Removing personal details from data to make it anonymous will not stop individuals being identified and compromising their privacy, a new study suggests.
Researchers from Imperial College London, UK, and the Catholic University of Louvain, Belgium, have shown that even so-called “anonymised” datasets – with names, addresses and other unique identifiers removed – can be traced back to individuals using statistical modelling.
The accuracy is unnerving: 99.98% of Americans could be correctly re-identified in “anonymous” data that contained just 15 characteristics, including age, gender and marital status.
The researchers say their findings, which are published in the journal Nature Communications, should be a wake-up call for policymakers on the need to tighten the rules for what constitutes truly anonymous data. {%recommended 8973%}
Companies and governments routinely collect and use our personal data, stripping it of personal identifiers so that it can be used legally in tasks ranging from scientific and social research to product planning.
Companies can also sell de-identified data to third parties, such as advertising agencies and data brokers.
This process of anonymisation has been the main tool used by data collectors to address privacy concerns in the wake of scandals such as the sale of Facebook data to Cambridge Analytica.
But the new research shows how easily the data can be reverse engineered to re-identify individuals, using modelling based on statistical probability known as a generative copula-based method.
For example, a 61-year old man living in Chelsea, New York, would be correctly identified 81% of the time just from gender, birth date and postcode data. By adding just five more points of data (marital status, vehicle ownership, home ownership status and employment status) the likelihood of this person being correctly identified hits 100% as the combination of attributes becomes unique.
The more data points are gathered, the easier it becomes to identify the individual behind the data – and some anonymous data sets contain as many as 248 data points.

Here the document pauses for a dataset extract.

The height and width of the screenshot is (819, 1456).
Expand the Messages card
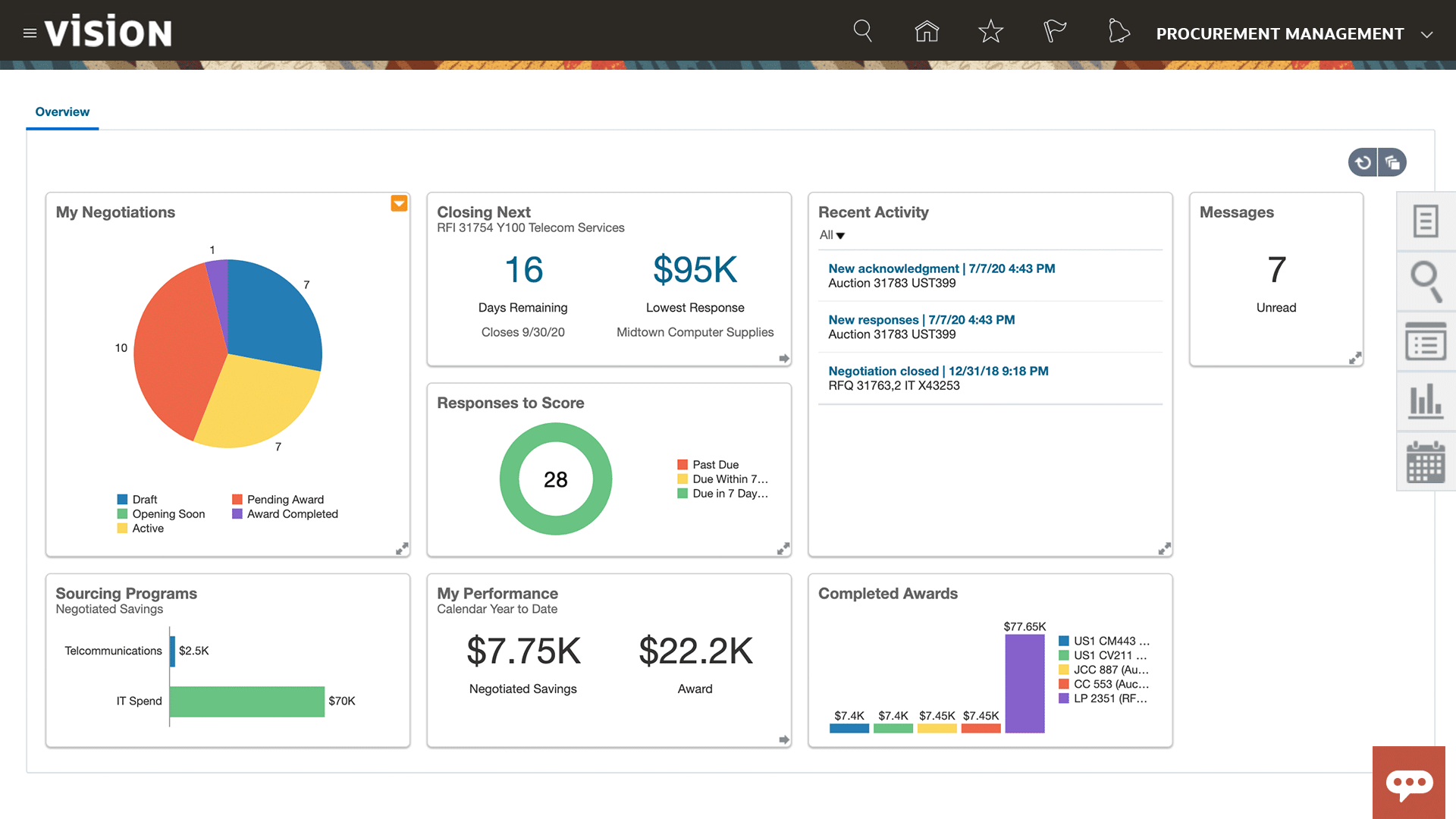(x=1355, y=358)
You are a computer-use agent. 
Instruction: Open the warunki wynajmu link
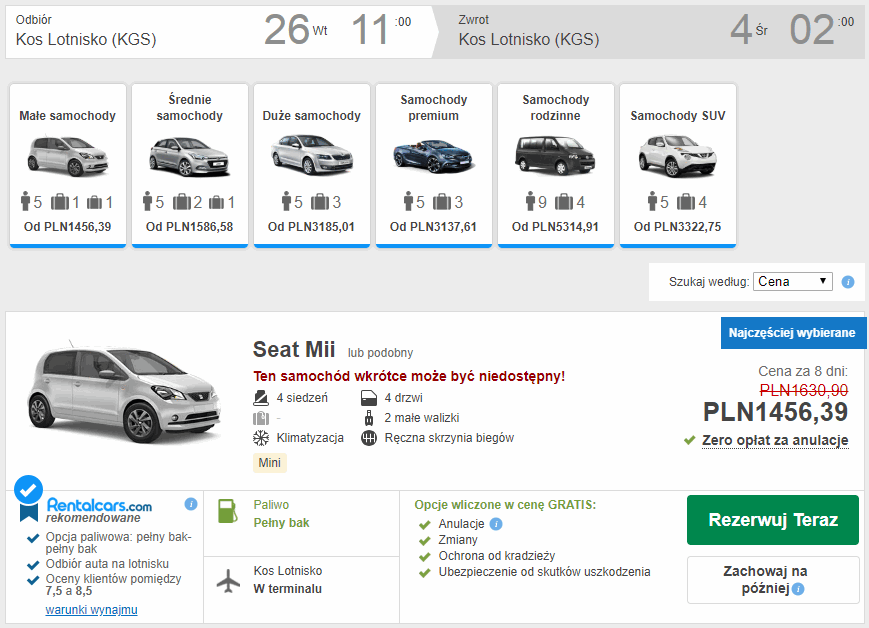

The researchers say this ease of discovery could expose sensitive information about personally identified individuals, and allow data buyers to build increasingly comprehensive personal profiles of individuals.
Senior author Yves-Alexandre de Montjoye, from Imperial College London, says companies and governments have downplayed the risk of re-identification by arguing that the datasets they sell are always incomplete.
“Our findings contradict this and demonstrate that an attacker could easily and accurately estimate the likelihood that the record they found belongs to the person they are looking for,” he says.
“The goal of anonymisation is so we can use data to benefit society. This is extremely important but should not and does not have to happen at the expense of people’s privacy.”
As well as their paper, the researchers have developed an online demonstration tool that allows people to estimate how likely they are to be traced from anonymous data.
The tool does not save data, they add. Its function is to help people see which characteristics make them unique – and therefore identifiable – in anonymised datasets.